OH EM GEE. DRAGONS. No, Draco’s CG might not be Avatar or Jurassic Park or, let’s face it, Sharktopus quality, but every aspect of dragon-lore a fantasy nut like me could ever ask for is covered. Fire-snotting? Check. Tremendous wings and frolic-y flying? Check. Eventual friendship with humans? Check. Talking in Sean Connery’s voice? Check.

I loved this movie without reservation the first time I saw it and, despite all the flaws I can see as a seasoned person-who-has-watched-more-than-23-movies-in-her-life, I still love it. It’s easy to watch. The plot isn’t complicated, the script is straightforward and the characters are easy to place in their ready-made types. Those all sound like reasons it’s bad, but when you’re a little sleepy after work and you just want to kick back with some dragon fantasy and a ginger ale, you can’t go wrong with Dragonheart. And Canada Dry.

Have I mentioned the Quaid? Stunning. Never mind the fact that I still don’t know which Quaid it is. Ignore the *blatant* hair acting by that outrageous wig. Forgive his complete inability to even try to attempt the least little accent. Dragonheart just wouldn’t be the same without the hulking, gravelly anti-hero that is One Of The Quaids. Plus, he all but makes out with young Remus Lupin. David Thewlis is exactly on the money with his heartless king interpretation. He’s an amazing actor in everything he undertakes, even if the part isn’t written very well. I just end up wondering how far west the Mongolians actually conquered in the Dragonheart universe, because King Einon is quite obviously mongoloid. Too soon? Historically inaccurate?

OO! Dragons! Draco is a dragon! Did I mention dragons? There are dragons in this movie.

Junkfood Pairing: Half a Heart-Shaped Box of Valentine’s Chocolates

This week’s junkfood comes to you courtesy of the dragon’s point of view. In the Dragonheart fantasy, humans are distasteful to dragons, so I reluctantly took “long pig” (aka The Most Dangerous Game, aka human flesh (don’t pretend like you didn’t know)) off the menu.

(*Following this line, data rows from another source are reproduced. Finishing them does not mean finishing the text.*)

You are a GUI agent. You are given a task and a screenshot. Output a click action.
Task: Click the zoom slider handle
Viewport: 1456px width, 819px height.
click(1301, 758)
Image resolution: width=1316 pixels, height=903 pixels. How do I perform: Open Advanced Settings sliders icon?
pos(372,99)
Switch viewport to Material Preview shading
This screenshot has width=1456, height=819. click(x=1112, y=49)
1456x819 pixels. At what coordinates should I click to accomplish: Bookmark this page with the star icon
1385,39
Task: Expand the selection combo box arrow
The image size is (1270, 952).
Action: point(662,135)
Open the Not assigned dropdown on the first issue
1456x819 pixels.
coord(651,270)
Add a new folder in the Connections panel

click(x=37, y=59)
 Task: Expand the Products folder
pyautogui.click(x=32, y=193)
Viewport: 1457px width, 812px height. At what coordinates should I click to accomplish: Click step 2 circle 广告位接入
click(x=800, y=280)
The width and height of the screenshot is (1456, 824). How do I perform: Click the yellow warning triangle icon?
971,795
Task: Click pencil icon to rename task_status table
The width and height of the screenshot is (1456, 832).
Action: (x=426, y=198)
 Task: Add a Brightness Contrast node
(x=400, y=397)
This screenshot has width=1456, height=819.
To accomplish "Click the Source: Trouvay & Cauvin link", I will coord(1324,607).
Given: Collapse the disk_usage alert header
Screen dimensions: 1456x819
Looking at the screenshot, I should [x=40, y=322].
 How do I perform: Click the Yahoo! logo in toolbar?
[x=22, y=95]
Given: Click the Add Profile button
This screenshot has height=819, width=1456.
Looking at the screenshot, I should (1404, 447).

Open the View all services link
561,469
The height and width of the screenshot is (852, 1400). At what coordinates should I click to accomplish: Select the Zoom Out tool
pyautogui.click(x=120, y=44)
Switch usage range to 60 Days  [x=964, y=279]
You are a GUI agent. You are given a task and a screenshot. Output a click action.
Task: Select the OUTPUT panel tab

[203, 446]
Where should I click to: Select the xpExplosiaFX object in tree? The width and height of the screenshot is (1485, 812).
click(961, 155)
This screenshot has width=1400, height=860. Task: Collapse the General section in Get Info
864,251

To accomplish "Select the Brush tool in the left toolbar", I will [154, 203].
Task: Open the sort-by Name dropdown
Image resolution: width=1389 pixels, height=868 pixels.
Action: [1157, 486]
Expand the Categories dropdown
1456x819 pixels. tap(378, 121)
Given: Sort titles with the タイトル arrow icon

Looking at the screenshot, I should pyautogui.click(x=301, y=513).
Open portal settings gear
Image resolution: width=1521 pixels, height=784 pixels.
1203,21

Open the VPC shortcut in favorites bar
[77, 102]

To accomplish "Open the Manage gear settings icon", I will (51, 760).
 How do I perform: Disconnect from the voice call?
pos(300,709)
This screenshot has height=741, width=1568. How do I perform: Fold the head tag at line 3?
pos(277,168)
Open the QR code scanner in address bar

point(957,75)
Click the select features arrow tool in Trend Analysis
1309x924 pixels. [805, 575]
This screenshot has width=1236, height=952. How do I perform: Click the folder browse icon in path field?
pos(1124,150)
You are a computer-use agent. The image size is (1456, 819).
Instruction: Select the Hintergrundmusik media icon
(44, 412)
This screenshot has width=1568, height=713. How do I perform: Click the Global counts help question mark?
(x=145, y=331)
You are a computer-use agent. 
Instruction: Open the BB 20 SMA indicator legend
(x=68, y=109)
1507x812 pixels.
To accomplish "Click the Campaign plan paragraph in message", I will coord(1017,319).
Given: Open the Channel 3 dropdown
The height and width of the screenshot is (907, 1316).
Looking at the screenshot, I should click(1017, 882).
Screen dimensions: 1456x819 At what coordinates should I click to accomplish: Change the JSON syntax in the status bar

Instead I’m going to focus on the one misstep Draco made in his life: giving half his heart to an undeserving recipient. I suggest you follow his lead with a delicious dietary misstep and eat half of the heart-shaped box of Valentine’s chocolates that we both know you still have sitting in your pantry from February, you fatty fat pack rat. Your stomach will revolt. What’s that you say, bad joke from the movie? You say your stomach’s always been revolting? Then this time it will rebel. You will believe.